Required task:
Copy all of the records below line for line, without changing a single character.
________________
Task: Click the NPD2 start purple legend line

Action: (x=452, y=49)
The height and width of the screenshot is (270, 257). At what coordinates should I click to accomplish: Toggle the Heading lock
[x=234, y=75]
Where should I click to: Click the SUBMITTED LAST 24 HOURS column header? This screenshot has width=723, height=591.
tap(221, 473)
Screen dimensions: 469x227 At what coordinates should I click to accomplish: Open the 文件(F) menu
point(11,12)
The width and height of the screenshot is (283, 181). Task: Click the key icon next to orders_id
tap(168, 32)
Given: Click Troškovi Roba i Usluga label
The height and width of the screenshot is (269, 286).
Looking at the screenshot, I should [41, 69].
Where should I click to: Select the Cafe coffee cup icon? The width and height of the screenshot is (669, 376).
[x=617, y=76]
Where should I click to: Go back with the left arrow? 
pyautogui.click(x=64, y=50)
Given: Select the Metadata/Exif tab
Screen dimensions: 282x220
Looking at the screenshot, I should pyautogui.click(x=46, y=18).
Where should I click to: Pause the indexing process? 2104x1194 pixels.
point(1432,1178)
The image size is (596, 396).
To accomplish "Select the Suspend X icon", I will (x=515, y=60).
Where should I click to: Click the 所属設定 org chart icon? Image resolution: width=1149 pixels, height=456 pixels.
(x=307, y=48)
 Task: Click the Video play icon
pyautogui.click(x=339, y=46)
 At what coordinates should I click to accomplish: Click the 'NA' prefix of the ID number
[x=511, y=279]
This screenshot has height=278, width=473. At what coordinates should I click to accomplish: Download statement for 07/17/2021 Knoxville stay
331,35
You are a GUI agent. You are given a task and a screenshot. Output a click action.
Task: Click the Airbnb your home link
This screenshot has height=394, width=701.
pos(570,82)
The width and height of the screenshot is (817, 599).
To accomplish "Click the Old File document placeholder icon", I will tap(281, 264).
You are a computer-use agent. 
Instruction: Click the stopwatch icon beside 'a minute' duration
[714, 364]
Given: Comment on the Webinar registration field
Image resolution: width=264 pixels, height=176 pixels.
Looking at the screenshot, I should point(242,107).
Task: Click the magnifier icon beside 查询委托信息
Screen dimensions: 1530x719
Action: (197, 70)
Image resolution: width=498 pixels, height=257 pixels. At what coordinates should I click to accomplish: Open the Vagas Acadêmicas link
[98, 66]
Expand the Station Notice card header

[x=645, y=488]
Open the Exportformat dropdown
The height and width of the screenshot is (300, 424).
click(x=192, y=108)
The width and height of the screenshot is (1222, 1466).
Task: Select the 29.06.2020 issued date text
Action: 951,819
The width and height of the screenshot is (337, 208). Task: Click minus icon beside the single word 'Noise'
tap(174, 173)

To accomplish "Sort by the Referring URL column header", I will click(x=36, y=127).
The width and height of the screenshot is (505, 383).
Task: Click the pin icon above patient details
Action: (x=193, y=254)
________________
Final result:
Task: Click the NPD2 start purple legend line

Action: (x=452, y=49)
The height and width of the screenshot is (270, 257). At what coordinates should I click to accomplish: Toggle the Heading lock
[x=234, y=75]
Where should I click to: Click the SUBMITTED LAST 24 HOURS column header? This screenshot has width=723, height=591.
tap(221, 473)
Screen dimensions: 469x227 At what coordinates should I click to accomplish: Open the 文件(F) menu
point(11,12)
The width and height of the screenshot is (283, 181). Task: Click the key icon next to orders_id
tap(168, 32)
Given: Click Troškovi Roba i Usluga label
The height and width of the screenshot is (269, 286).
Looking at the screenshot, I should [41, 69].
Where should I click to: Select the Cafe coffee cup icon? The width and height of the screenshot is (669, 376).
[x=617, y=76]
Where should I click to: Go back with the left arrow? 
pyautogui.click(x=64, y=50)
Given: Select the Metadata/Exif tab
Screen dimensions: 282x220
Looking at the screenshot, I should pyautogui.click(x=46, y=18).
Where should I click to: Pause the indexing process? 2104x1194 pixels.
point(1432,1178)
The image size is (596, 396).
To accomplish "Select the Suspend X icon", I will (x=515, y=60).
Where should I click to: Click the 所属設定 org chart icon? Image resolution: width=1149 pixels, height=456 pixels.
(x=307, y=48)
 Task: Click the Video play icon
pyautogui.click(x=339, y=46)
 At what coordinates should I click to accomplish: Click the 'NA' prefix of the ID number
[x=511, y=279]
This screenshot has height=278, width=473. At what coordinates should I click to accomplish: Download statement for 07/17/2021 Knoxville stay
331,35
You are a GUI agent. You are given a task and a screenshot. Output a click action.
Task: Click the Airbnb your home link
This screenshot has height=394, width=701.
pos(570,82)
The width and height of the screenshot is (817, 599).
To accomplish "Click the Old File document placeholder icon", I will tap(281, 264).
You are a computer-use agent. 
Instruction: Click the stopwatch icon beside 'a minute' duration
[714, 364]
Given: Comment on the Webinar registration field
Image resolution: width=264 pixels, height=176 pixels.
Looking at the screenshot, I should point(242,107).
Task: Click the magnifier icon beside 查询委托信息
Screen dimensions: 1530x719
Action: (197, 70)
Image resolution: width=498 pixels, height=257 pixels. At what coordinates should I click to accomplish: Open the Vagas Acadêmicas link
[98, 66]
Expand the Station Notice card header

[x=645, y=488]
Open the Exportformat dropdown
The height and width of the screenshot is (300, 424).
click(x=192, y=108)
The width and height of the screenshot is (1222, 1466).
Task: Select the 29.06.2020 issued date text
Action: 951,819
The width and height of the screenshot is (337, 208). Task: Click minus icon beside the single word 'Noise'
tap(174, 173)

To accomplish "Sort by the Referring URL column header", I will click(x=36, y=127).
The width and height of the screenshot is (505, 383).
Task: Click the pin icon above patient details
Action: (x=193, y=254)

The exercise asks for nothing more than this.